● **Document text**:
---+---

- Born: Étienne Hubert d'Orléans 1567 Orléans, France
- Died: 20 June 1614 (aged 46–47) Orléans, France
- Other names: Stephanus Hubertus
- Education: Orléans, Paris (bachelor's degree 1596)
- Scientific career
- Fields: Medicine, orientalism, diplomacy
- Institutions: Marrakesh, Morocco (court medical doctor)
- Patrons: Henry IV, Ahmad al-Mansur

= Étienne Hubert (Arabist) =

French medical doctor, Orientalist and diplomat

Étienne Hubert d'Orléans (Stephanus Hubertus; 1567 – 20 June 1614) was a French medical doctor, Orientalist and diplomat.

==Biography==
Born in Orléans, he studied medicine there and in Paris (gaining his Bachelor on 21 April 1596) and became interested in Arabic in order to read medical texts written in that language. In 1598, Henry IV sent him to Marrakesh to the Sultan Ahmad al-Mansur to replace Arnoult de Lisle, who had been recalled to Paris.

---+---

● **Data section**:
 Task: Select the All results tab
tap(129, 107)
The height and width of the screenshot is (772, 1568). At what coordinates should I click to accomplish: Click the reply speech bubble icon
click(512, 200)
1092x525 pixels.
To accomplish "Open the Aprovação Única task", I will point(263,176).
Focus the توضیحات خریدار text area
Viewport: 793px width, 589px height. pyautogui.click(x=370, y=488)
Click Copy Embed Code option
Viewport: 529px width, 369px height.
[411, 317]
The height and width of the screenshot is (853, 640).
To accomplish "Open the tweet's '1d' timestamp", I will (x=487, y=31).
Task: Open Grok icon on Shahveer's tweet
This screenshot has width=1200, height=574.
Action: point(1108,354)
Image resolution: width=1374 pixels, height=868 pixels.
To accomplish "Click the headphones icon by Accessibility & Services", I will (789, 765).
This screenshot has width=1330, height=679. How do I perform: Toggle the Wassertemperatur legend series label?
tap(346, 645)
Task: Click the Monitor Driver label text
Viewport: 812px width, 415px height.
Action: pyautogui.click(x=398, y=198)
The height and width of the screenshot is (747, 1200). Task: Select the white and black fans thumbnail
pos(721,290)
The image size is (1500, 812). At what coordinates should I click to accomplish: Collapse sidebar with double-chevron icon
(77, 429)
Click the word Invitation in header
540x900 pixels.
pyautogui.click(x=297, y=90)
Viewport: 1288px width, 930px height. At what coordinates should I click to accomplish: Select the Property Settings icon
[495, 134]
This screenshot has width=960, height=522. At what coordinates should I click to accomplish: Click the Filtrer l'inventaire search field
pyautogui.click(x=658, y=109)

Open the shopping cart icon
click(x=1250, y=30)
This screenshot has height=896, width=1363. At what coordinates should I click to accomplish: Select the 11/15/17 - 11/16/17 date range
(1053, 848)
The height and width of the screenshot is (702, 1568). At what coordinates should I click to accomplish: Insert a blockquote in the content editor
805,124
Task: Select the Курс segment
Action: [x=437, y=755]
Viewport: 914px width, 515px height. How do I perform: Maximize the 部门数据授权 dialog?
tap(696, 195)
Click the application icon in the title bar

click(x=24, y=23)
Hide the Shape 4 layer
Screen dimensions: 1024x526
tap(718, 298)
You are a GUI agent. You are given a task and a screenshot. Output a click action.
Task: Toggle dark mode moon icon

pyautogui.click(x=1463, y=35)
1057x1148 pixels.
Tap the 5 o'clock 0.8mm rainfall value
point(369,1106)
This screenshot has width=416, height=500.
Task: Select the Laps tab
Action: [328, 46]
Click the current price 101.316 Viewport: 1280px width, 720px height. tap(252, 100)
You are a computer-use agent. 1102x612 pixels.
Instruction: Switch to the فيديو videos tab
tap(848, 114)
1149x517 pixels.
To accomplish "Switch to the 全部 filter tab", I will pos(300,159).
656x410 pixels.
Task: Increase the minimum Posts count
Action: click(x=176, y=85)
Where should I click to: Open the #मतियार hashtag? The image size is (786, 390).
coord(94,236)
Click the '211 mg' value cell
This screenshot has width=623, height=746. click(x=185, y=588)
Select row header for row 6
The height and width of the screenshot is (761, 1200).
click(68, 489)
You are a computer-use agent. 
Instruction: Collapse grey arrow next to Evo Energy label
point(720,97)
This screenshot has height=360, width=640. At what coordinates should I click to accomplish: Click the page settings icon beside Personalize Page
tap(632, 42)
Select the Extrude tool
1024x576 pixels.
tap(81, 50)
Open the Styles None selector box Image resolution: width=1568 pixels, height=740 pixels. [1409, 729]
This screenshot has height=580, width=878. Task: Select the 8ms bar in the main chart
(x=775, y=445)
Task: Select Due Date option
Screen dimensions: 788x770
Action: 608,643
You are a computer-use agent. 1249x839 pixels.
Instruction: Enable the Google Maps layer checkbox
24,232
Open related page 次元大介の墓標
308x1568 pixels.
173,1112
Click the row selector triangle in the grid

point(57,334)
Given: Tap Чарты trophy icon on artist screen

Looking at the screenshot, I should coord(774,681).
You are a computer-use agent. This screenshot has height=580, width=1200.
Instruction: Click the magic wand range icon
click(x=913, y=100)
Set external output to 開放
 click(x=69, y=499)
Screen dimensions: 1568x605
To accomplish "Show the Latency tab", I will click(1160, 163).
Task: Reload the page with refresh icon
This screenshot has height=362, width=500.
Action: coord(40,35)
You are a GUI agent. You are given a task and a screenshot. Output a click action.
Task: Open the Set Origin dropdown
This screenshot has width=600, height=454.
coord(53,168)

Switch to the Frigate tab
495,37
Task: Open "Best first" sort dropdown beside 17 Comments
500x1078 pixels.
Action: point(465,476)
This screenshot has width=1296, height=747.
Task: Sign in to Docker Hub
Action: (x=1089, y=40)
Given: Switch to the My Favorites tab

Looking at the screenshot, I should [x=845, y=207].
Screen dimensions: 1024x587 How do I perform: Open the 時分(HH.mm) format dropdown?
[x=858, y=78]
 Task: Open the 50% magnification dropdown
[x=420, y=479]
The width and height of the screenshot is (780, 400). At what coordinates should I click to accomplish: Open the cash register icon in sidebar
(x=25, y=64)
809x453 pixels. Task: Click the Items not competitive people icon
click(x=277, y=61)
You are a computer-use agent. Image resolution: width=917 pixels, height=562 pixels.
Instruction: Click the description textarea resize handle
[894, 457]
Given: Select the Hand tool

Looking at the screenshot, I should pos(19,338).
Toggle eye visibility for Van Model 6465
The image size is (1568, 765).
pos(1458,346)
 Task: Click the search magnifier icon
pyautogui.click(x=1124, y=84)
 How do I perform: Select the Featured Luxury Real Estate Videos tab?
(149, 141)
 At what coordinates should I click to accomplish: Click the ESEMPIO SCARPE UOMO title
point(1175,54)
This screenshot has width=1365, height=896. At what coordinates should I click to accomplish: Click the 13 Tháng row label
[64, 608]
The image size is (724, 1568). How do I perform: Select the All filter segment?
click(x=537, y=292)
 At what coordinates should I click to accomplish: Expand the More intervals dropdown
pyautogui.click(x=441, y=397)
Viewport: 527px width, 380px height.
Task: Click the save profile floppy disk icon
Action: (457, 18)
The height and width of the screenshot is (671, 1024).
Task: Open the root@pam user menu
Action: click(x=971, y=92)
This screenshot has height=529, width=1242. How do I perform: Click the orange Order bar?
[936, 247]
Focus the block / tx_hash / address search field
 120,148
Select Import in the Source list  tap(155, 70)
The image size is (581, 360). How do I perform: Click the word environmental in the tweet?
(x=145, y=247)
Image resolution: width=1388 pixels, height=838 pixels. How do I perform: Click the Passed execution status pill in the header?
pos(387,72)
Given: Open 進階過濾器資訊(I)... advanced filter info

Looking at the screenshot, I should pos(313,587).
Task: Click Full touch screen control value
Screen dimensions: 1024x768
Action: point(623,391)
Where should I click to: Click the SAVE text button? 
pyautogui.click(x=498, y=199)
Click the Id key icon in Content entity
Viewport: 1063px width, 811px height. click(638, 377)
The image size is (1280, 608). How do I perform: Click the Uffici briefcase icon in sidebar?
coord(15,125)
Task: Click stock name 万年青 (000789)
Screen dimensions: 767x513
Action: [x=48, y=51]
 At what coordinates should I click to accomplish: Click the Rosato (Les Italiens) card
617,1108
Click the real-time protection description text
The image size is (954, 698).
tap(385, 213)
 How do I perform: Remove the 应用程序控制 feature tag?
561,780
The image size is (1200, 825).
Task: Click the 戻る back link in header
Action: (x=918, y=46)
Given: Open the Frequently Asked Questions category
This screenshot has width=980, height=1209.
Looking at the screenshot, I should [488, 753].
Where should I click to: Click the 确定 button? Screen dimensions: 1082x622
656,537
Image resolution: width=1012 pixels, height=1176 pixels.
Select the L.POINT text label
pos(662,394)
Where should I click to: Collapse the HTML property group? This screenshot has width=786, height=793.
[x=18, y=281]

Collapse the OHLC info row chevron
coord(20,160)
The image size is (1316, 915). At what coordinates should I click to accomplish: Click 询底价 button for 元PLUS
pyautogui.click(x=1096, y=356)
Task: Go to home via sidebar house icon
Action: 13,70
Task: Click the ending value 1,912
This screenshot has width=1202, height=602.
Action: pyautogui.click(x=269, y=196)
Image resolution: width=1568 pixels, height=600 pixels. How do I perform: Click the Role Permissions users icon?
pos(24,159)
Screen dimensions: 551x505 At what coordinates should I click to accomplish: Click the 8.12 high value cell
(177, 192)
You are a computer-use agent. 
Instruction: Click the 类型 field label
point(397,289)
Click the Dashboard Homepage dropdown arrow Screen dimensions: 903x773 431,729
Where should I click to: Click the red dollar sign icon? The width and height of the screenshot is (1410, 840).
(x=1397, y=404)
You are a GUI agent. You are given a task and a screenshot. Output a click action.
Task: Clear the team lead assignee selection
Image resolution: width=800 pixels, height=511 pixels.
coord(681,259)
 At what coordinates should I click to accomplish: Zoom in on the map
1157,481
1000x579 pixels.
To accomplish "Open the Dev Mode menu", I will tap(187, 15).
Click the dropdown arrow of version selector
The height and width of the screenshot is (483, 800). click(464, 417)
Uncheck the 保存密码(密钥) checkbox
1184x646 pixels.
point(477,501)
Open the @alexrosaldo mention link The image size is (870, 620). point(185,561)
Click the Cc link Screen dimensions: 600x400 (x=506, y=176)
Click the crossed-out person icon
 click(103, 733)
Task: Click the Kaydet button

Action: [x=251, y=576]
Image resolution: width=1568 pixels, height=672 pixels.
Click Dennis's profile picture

---+---

● **Your tasks**:
- 1) In the Étienne Hubert biography, on what date did he earn his bachelor's degree?
- 2) Using the Étienne Hubert biography, explain why Hubert became interested in Arabic.
- 3) Carry the Étienne Hubert biography forward from its final sentence.

● **Expected outputs**:
- 1) 21 April 1596

- 2) He took up Arabic so that he could read medical texts written in that language.

- 3)
Hubert was a court medical doctor for Moroccan ruler Ahmad al-Mansur in Marrakesh from 1598 to 1600. In his position he was able during a year to learn Arabic well. From 1600, Hubert was appointed Royal lecturer in Arabic at the Collège de France, until 1613. The founder of the Chair had been Guillaume Postel, and Hubert succeeded Arnoult de Lisle, who had been his predecessor as medical doctor to the Sultan of Morocco, from 1588 to 1598. He was succeeded in the teaching position by Gabriel Sionita, who was active from 1614 to 1648.

While in France in 1611, Hubert was able to meet with the Moroccan envoy Al-Hajari through the introduction of Thomas Erpenius. Hubert offered to help him in his proceeding and to represent him "to all people of authority". Savary de Brèves judged rather negatively of his skills as an Arabist, but he was admired by Thomas Erpenius. He retired to Orléans, where he died on 20 June 1614, aged forty-seven, and was buried in the cloister of the monastery of St. Samson, where his uncle was prior. His epitaph in Hebrew, Arabic, Greek, and Latin was written by his former students.

Isaac Casaubon was another famous Arabist of that time, as well as Jean Martin, who would also become professor at the Collège de France, and Abudacnus, an Egyptian Copt from Cairo who gave lessons in Arabic to European linguists.